ボス攻略戦に参加できる実力は充分にある。
それでも参加しなかったのは、どこかで死ぬのを怖がっていたからだ。
彼の言った臆病者は的を射ていたのだ。
途端に悔しくなる。
力の持ち腐れとは自分のような人間のことを言うのか。
その日は1日中宿屋に引きこもった。
翌日、大勢の死者を出した50層のボス攻略は達成されていたらしいので、第51層が解放されているのでそこのフィールドに向かった。
ソロにはギリギリのラインのモンスター相手に、何かが抜け落ちて空っぽなまま剣を振り続ける。
防具が鎖で出来ているので比較的動きやすいのだが、防御力に欠けるので回避は重要だ。
「これもツカサに教えてもらったこと……」
呟きながらハチ型モンスターの攻撃を回避して3連撃ソードスキル"シャープネイル"を叩き込む。

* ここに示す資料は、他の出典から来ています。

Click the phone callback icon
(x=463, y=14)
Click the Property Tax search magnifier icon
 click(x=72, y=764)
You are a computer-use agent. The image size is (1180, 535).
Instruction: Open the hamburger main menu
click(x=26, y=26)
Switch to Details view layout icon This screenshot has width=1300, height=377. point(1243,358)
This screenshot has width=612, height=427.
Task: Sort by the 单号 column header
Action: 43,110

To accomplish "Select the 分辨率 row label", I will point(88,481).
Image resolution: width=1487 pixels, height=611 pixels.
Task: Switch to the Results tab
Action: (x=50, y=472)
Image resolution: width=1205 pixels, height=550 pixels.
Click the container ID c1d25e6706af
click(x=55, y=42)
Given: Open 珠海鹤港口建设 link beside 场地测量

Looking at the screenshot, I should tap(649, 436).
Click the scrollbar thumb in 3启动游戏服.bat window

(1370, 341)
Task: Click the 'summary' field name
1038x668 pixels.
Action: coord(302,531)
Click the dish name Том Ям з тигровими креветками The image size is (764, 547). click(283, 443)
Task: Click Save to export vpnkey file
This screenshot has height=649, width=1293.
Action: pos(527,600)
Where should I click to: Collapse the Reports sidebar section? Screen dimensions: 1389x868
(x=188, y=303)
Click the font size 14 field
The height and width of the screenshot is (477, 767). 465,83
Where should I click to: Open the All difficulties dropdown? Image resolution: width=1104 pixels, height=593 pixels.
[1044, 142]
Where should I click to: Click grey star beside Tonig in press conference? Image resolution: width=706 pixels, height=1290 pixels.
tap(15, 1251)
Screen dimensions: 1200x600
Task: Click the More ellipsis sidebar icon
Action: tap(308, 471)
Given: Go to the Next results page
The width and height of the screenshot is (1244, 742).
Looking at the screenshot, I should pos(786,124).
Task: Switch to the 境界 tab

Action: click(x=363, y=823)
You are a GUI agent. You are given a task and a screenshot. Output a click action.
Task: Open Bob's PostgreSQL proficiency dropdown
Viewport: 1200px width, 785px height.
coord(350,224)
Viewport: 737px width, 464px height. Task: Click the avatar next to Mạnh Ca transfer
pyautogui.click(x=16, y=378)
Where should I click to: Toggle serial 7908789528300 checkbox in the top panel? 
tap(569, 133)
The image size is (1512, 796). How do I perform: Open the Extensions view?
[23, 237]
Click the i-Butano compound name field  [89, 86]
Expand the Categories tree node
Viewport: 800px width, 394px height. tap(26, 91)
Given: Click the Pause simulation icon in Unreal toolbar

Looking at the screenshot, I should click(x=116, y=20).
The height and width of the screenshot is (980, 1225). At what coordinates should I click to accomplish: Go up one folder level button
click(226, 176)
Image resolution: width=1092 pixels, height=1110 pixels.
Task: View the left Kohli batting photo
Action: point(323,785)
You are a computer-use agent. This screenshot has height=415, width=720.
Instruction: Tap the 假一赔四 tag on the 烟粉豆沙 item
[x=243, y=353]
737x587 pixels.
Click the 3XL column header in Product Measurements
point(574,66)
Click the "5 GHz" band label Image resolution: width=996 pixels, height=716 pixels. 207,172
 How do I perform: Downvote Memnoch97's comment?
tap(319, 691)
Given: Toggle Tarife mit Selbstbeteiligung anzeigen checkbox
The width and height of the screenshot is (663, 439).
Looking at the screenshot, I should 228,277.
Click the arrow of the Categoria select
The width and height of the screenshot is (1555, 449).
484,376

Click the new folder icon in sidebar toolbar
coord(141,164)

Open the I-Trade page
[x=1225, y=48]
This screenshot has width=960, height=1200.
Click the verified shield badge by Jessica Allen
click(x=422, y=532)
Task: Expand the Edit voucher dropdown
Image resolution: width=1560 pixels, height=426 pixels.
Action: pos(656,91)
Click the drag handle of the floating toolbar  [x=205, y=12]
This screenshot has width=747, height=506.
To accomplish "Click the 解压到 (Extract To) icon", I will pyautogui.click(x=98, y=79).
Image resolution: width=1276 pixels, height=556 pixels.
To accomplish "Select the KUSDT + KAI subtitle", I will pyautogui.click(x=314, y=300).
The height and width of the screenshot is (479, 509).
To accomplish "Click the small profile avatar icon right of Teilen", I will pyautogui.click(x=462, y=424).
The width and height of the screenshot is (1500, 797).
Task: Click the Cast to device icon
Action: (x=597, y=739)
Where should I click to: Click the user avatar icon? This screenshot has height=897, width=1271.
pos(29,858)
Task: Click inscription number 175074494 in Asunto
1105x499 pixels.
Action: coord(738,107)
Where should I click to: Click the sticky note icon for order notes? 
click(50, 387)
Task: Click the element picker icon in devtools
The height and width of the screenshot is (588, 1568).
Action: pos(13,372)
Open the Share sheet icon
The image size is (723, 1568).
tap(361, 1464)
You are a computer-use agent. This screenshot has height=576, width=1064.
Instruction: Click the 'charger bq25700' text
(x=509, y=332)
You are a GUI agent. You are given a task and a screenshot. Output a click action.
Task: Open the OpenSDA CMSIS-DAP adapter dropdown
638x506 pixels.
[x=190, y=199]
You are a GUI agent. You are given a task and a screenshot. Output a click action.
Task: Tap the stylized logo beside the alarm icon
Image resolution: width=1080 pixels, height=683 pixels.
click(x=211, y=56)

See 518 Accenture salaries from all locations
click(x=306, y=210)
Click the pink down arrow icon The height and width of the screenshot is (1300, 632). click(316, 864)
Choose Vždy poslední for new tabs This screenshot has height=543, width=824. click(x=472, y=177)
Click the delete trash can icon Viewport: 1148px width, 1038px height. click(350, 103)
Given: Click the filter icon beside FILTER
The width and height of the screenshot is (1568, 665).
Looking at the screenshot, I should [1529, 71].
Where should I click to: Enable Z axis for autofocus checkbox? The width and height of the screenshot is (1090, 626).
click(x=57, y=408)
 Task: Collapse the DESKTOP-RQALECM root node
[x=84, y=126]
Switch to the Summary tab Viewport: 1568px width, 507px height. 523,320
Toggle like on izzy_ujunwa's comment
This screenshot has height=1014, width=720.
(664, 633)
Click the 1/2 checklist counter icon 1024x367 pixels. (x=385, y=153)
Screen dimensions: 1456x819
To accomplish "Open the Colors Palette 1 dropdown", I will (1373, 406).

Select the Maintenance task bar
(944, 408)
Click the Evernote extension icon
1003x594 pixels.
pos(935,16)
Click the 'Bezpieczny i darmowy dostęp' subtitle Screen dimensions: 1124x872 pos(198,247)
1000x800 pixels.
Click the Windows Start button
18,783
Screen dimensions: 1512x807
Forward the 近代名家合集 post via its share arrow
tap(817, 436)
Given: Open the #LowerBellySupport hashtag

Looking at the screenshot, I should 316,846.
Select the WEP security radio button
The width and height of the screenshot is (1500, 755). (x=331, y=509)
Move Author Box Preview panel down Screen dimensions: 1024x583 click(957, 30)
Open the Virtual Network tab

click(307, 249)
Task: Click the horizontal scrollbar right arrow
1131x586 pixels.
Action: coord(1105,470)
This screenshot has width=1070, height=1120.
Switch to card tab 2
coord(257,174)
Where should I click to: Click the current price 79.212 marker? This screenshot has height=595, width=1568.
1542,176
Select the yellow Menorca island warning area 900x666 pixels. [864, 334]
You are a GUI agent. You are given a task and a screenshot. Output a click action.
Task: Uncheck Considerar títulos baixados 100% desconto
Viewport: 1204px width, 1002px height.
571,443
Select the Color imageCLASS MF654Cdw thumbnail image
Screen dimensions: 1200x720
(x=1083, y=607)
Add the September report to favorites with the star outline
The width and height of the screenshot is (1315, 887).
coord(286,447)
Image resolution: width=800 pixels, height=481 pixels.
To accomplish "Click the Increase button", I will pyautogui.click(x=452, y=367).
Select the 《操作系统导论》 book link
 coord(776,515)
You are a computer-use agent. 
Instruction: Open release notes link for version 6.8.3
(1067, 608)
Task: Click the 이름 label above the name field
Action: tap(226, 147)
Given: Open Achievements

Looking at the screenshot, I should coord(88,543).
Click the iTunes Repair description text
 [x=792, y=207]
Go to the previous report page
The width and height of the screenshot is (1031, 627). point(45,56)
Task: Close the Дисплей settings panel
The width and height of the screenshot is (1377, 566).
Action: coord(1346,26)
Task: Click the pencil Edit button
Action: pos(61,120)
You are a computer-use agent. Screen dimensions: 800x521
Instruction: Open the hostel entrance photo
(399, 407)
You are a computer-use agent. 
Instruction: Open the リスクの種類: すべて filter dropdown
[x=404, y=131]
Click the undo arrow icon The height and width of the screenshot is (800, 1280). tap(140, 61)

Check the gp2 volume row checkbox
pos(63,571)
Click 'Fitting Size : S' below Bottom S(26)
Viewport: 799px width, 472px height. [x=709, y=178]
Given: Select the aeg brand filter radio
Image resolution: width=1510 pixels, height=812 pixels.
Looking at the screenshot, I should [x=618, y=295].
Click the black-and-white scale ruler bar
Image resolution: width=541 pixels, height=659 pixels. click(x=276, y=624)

第50層の迷宮区にあったトレジャーボックスから手に入れた今の武器 《エングレイブ・ザ・ソード》の攻撃力もあってか、ハチ型モンスターは一瞬にして爆散した。
安全マージンを一切とっていない無茶なレベリング。
ひとつのミスで死んでしまうような場所にいる。
「お前の言う事、ちゃんと聞けなかった俺の罪だ……ここで死んでも構わない……」
また呟きながら剣を振るう。
きっと今のレベルは攻略組の主力メンバーよりも高いだろう。
それでも、まだ足りない。
気づかないうちにフィールドの奥地まで来ていたらしい。
面倒くさいがマップを見ながら帰らなくてはならないようだ。
リポップしたモンスター達を狩っていて気付かなかったらしい。
目の前に現れた巨大な影。
「名前に固有名詞……フィールドボスか……」
巨大なプラント型モンスターは口のような部分から溶解液を垂らしながら触手である蔓を振り回している。
当然ながら、ソロで食える相手ではない。
だが、絶望はなかった。
やっと逝けると思ってしまったからだ。
「まあ……なんでもいいや……」
呟いて《エングレイブ・ザ・ソード》を左腰の鞘から音高く引き抜いて、構える。
左腕を前に、右腕を畳んで頭の横に。
《エングレイブ・ザ・ソード》が真紅のライトエフェクトを纏って輝く。
「ラストバトルだ……行くぞ……バケモノォォォォッ!」
渾身の一撃、片手剣重単発ソードスキル"ヴォーパル・ストライク"はフィールドボスの蔓と爆発音を響かせながら激突した。